DIRECTION: Please pull out each line of the records below that contains the string "icon", and copy those lines as they appear.
····················
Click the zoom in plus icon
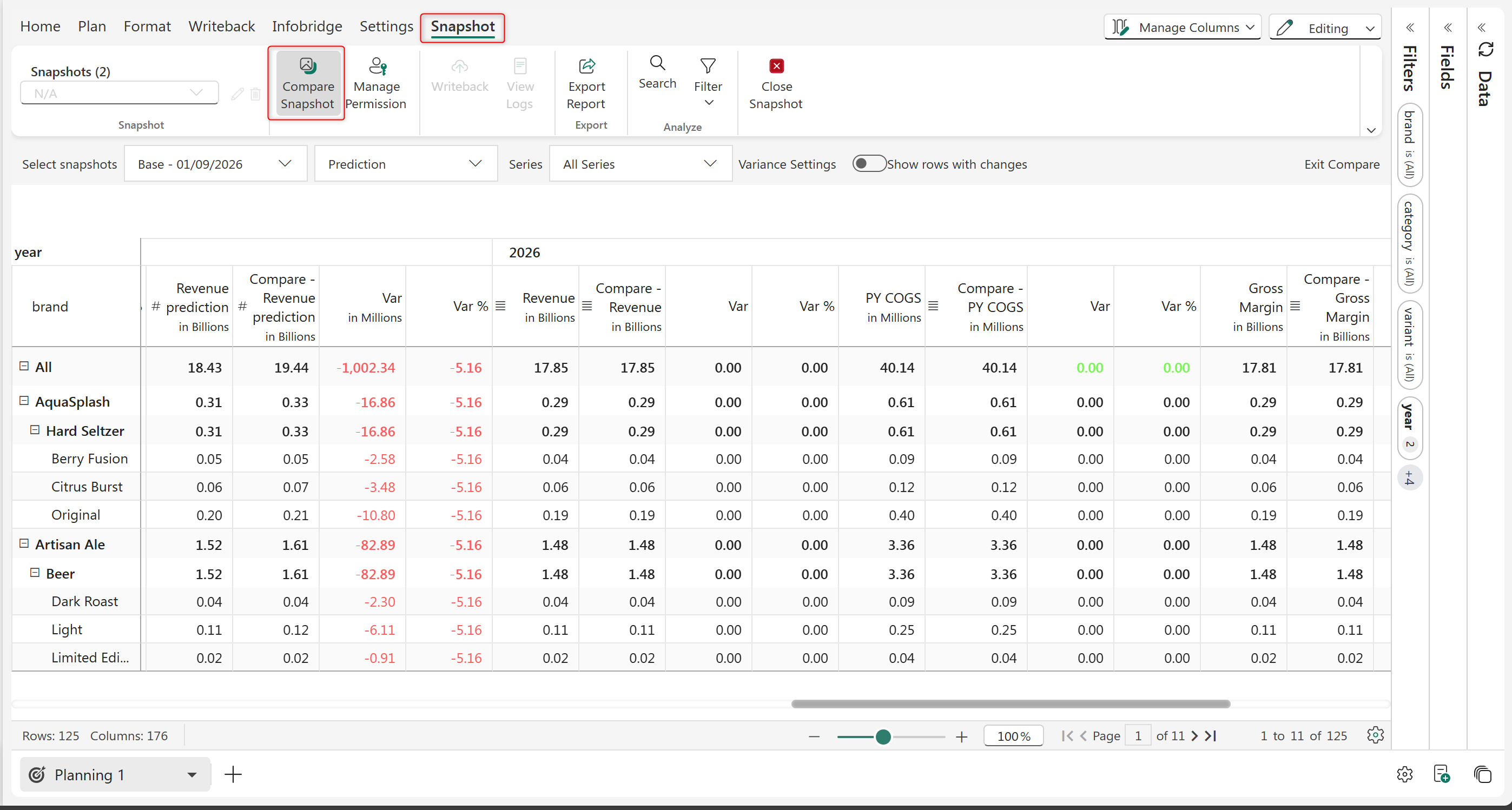 tap(961, 736)
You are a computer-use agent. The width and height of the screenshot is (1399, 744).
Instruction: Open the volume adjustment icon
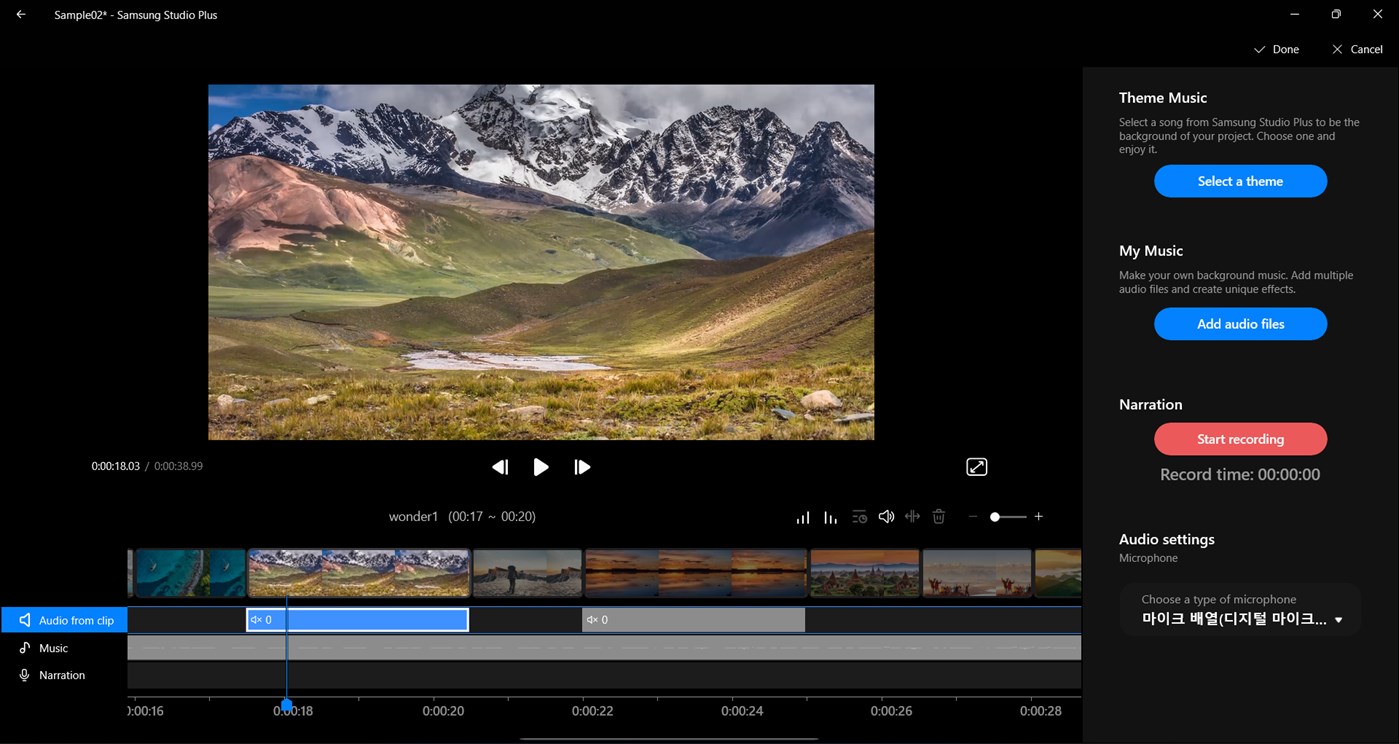(886, 517)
····················
SOLUTION TO THE EXERCISE:
Click the zoom in plus icon
Instruction: Open the volume adjustment icon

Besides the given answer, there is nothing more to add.